------ DATASET EXTRACT ------

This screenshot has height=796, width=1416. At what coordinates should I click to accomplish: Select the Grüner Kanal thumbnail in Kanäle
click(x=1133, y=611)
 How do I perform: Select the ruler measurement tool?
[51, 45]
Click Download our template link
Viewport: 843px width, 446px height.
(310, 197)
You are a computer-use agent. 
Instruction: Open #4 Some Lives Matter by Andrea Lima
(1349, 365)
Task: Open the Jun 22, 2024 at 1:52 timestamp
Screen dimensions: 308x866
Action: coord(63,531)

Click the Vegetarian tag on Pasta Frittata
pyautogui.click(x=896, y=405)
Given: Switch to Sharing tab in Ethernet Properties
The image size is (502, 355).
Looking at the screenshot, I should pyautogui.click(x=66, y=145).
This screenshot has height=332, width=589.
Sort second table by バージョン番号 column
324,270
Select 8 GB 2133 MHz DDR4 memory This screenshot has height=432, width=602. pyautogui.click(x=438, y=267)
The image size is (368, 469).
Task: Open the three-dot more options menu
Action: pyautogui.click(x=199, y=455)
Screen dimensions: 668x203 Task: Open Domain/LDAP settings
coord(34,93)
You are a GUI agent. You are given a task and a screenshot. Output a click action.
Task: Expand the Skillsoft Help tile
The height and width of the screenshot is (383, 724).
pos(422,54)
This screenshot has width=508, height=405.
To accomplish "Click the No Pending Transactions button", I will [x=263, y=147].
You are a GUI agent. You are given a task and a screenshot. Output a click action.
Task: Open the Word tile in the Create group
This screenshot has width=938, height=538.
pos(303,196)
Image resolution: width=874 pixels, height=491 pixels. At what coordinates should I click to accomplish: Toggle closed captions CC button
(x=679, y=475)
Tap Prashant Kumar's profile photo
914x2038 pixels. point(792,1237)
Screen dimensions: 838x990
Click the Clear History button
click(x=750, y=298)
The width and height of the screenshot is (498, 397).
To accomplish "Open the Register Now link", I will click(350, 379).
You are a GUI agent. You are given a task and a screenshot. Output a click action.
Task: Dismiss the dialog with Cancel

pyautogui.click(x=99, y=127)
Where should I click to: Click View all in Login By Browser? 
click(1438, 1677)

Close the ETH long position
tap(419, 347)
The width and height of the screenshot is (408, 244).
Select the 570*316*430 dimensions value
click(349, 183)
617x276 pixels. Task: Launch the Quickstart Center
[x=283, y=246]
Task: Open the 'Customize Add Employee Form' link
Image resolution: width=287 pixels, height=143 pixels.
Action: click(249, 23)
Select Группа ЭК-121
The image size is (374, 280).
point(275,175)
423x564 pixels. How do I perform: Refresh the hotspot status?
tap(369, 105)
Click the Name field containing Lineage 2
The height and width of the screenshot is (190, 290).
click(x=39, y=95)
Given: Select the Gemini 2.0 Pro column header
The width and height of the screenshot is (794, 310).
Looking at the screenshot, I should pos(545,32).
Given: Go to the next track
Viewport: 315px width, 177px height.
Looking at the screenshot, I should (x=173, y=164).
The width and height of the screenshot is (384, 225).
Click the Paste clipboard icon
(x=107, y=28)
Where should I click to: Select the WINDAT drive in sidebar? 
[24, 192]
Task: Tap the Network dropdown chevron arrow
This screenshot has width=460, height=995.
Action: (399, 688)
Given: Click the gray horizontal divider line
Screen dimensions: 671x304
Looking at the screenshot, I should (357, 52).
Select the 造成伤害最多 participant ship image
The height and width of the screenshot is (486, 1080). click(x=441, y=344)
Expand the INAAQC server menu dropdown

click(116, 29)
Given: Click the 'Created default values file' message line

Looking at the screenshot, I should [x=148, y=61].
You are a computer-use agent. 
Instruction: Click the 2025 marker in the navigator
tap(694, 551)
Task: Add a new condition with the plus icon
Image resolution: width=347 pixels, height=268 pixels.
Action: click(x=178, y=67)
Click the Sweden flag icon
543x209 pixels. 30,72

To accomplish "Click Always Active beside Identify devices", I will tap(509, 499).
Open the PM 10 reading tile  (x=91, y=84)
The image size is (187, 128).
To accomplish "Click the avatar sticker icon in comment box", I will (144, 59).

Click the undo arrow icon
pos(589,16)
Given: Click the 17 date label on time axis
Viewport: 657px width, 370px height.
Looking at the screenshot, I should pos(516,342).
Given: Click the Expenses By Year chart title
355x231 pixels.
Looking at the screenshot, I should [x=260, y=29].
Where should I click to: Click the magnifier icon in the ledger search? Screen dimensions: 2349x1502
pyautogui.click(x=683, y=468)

------

#### [GIVEN EXERCISE]
Turn the lines above into a numbered list, leaving out blank lines, starting with the first line and going on through the line that contains "pyautogui.click(x=99, y=127)", both ends included.

#### [RESULT OF THIS TASK]
1. This screenshot has height=796, width=1416. At what coordinates should I click to accomplish: Select the Grüner Kanal thumbnail in Kanäle
2. click(x=1133, y=611)
3.  How do I perform: Select the ruler measurement tool?
4. [51, 45]
5. Click Download our template link
6. Viewport: 843px width, 446px height.
7. (310, 197)
8. You are a computer-use agent. 
9. Instruction: Open #4 Some Lives Matter by Andrea Lima
10. (1349, 365)
11. Task: Open the Jun 22, 2024 at 1:52 timestamp
12. Screen dimensions: 308x866
13. Action: coord(63,531)
14. Click the Vegetarian tag on Pasta Frittata
15. pyautogui.click(x=896, y=405)
16. Given: Switch to Sharing tab in Ethernet Properties
17. The image size is (502, 355).
18. Looking at the screenshot, I should pyautogui.click(x=66, y=145).
19. This screenshot has height=332, width=589.
20. Sort second table by バージョン番号 column
21. 324,270
22. Select 8 GB 2133 MHz DDR4 memory This screenshot has height=432, width=602. pyautogui.click(x=438, y=267)
23. The image size is (368, 469).
24. Task: Open the three-dot more options menu
25. Action: pyautogui.click(x=199, y=455)
26. Screen dimensions: 668x203 Task: Open Domain/LDAP settings
27. coord(34,93)
28. You are a GUI agent. You are given a task and a screenshot. Output a click action.
29. Task: Expand the Skillsoft Help tile
30. The height and width of the screenshot is (383, 724).
31. pos(422,54)
32. This screenshot has width=508, height=405.
33. To accomplish "Click the No Pending Transactions button", I will [x=263, y=147].
34. You are a GUI agent. You are given a task and a screenshot. Output a click action.
35. Task: Open the Word tile in the Create group
36. This screenshot has width=938, height=538.
37. pos(303,196)
38. Image resolution: width=874 pixels, height=491 pixels. At what coordinates should I click to accomplish: Toggle closed captions CC button
39. (x=679, y=475)
40. Tap Prashant Kumar's profile photo
41. 914x2038 pixels. point(792,1237)
42. Screen dimensions: 838x990
43. Click the Clear History button
44. click(x=750, y=298)
45. The width and height of the screenshot is (498, 397).
46. To accomplish "Open the Register Now link", I will click(350, 379).
47. You are a GUI agent. You are given a task and a screenshot. Output a click action.
48. Task: Dismiss the dialog with Cancel
49. pyautogui.click(x=99, y=127)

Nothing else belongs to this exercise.